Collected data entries

'''

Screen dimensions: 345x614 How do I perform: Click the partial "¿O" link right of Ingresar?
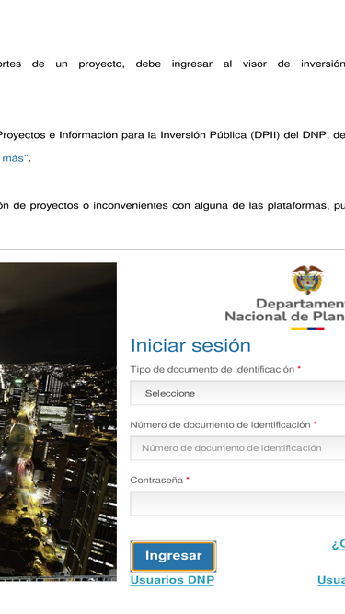339,543
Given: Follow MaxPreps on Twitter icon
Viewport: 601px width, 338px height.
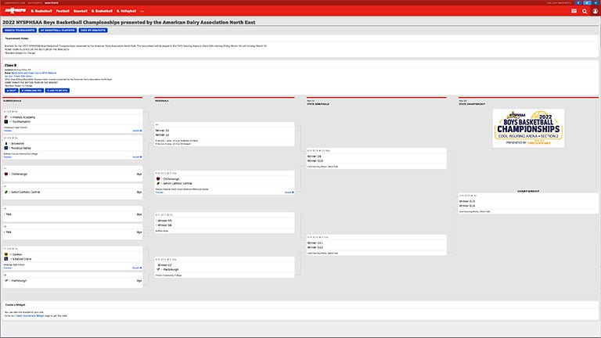Looking at the screenshot, I should 587,2.
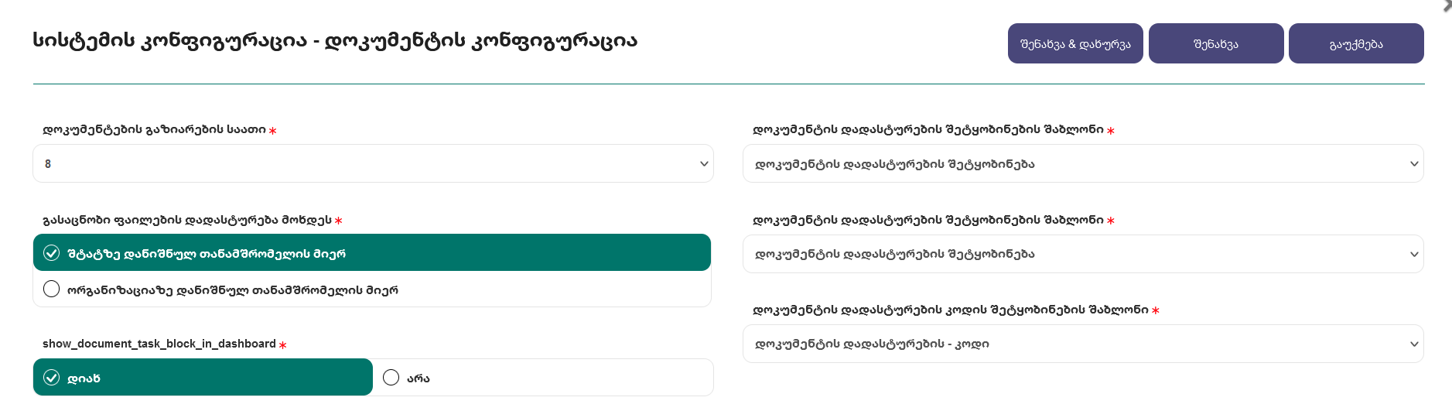Click the გაუქმება button
This screenshot has height=411, width=1452.
click(x=1356, y=43)
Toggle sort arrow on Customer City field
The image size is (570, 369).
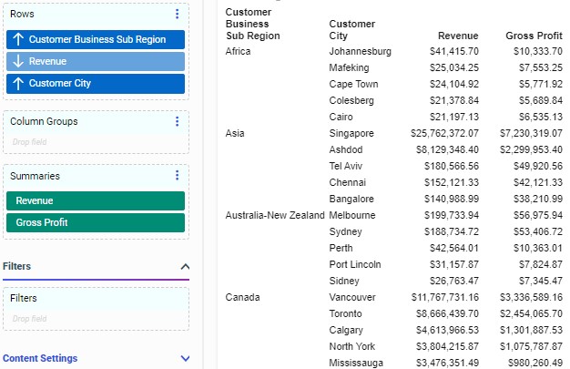18,84
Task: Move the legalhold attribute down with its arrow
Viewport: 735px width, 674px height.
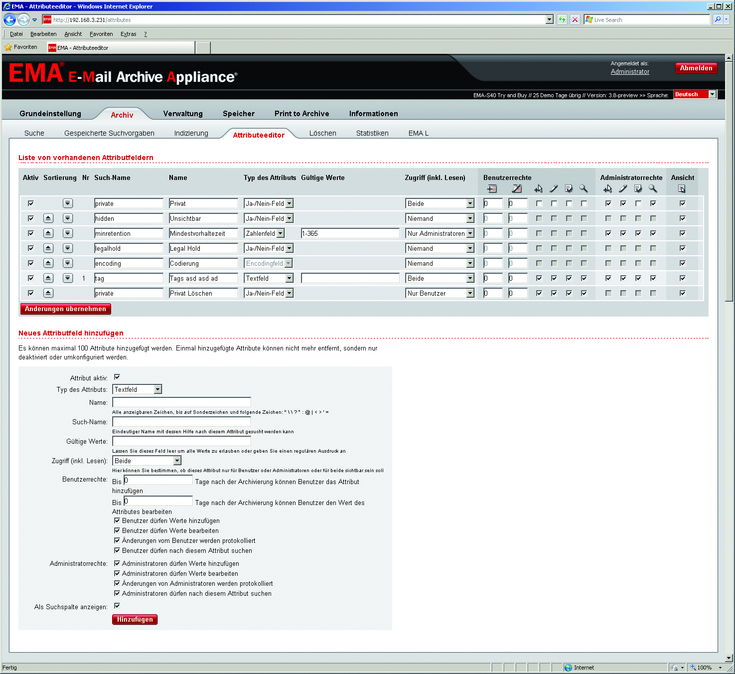Action: click(68, 248)
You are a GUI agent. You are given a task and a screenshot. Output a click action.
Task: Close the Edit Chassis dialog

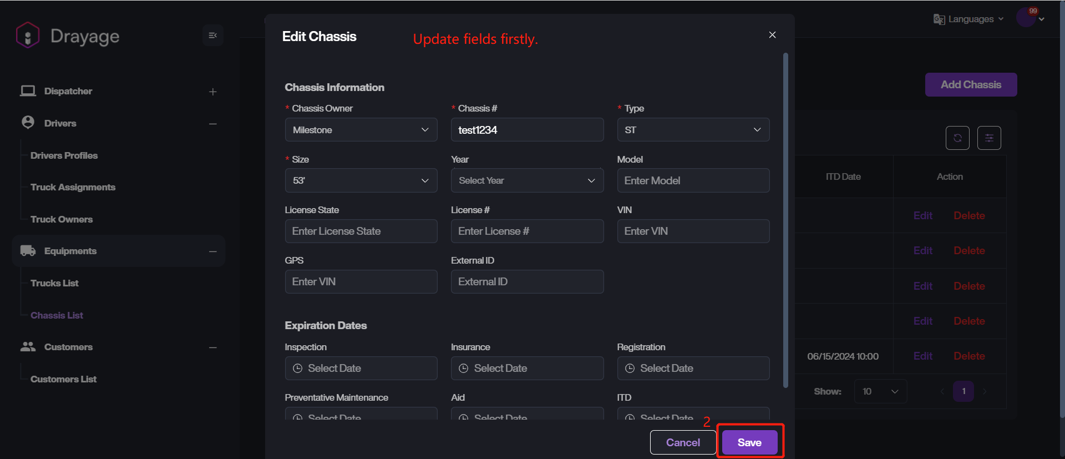point(772,35)
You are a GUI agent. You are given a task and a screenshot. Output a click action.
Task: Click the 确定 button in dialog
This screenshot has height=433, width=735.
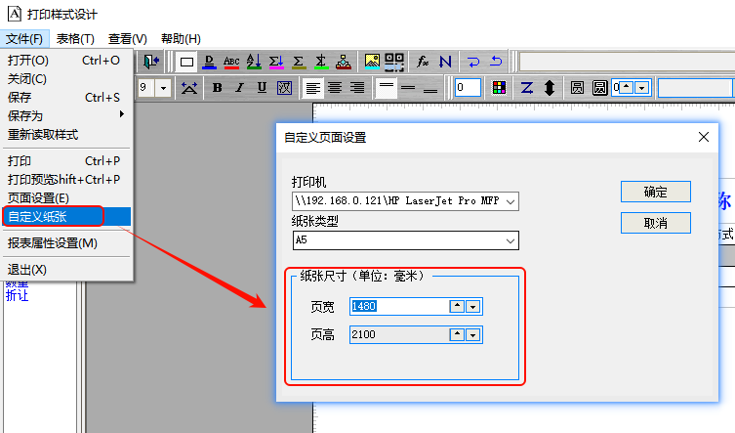click(x=655, y=192)
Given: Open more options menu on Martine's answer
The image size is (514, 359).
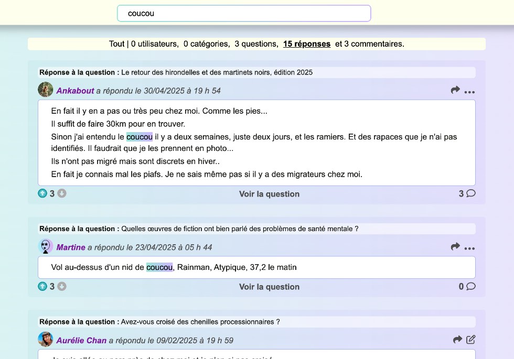Looking at the screenshot, I should [469, 248].
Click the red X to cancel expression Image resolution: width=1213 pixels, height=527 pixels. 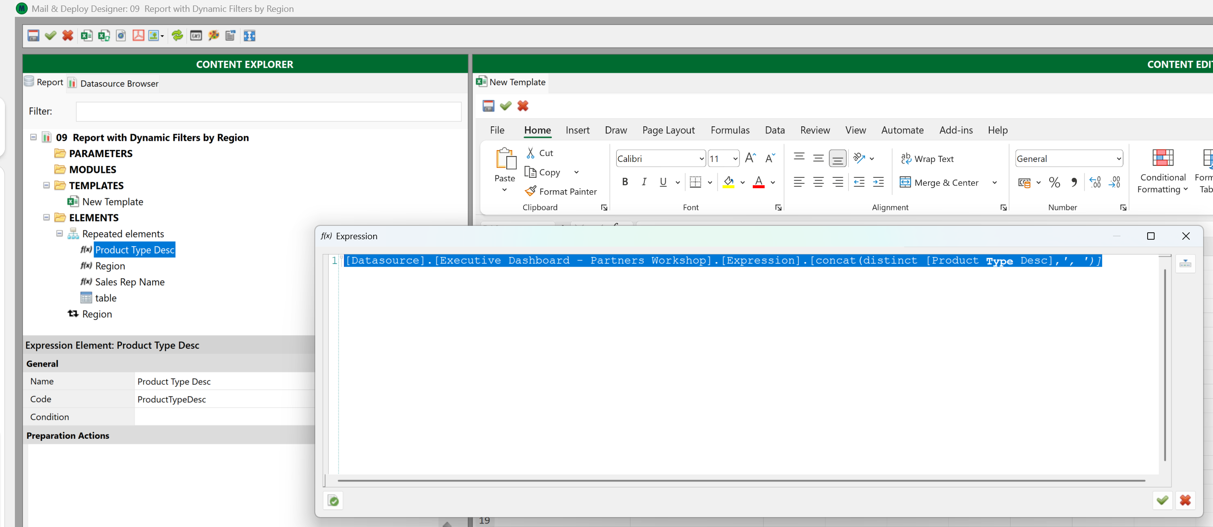(x=1185, y=500)
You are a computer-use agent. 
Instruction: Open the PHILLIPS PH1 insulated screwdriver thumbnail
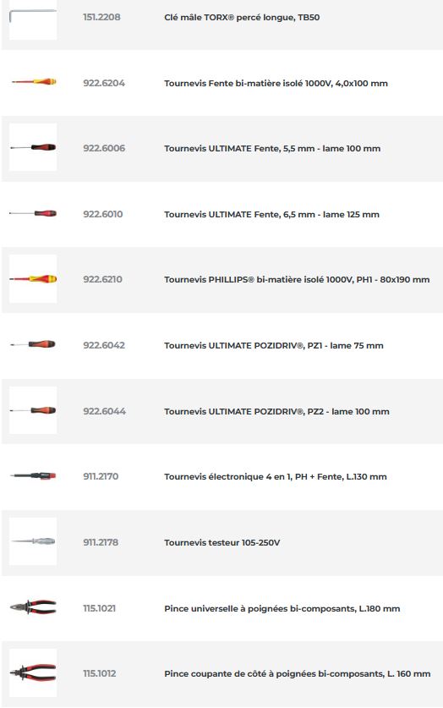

'''

(TRY IT) Set down word for word the lines from the first entry through the line with "Task: Move the", both included, omitting pictures.

(TASK SOLUTION)
Screen dimensions: 345x614 How do I perform: Click the partial "¿O" link right of Ingresar?
339,543
Given: Follow MaxPreps on Twitter icon
Viewport: 601px width, 338px height.
Looking at the screenshot, I should 587,2.
Click the გაუქმება button
This screenshot has height=411, width=1452.
click(x=1356, y=43)
Toggle sort arrow on Customer City field
The image size is (570, 369).
18,84
Task: Move the legalhold attribute down with its arrow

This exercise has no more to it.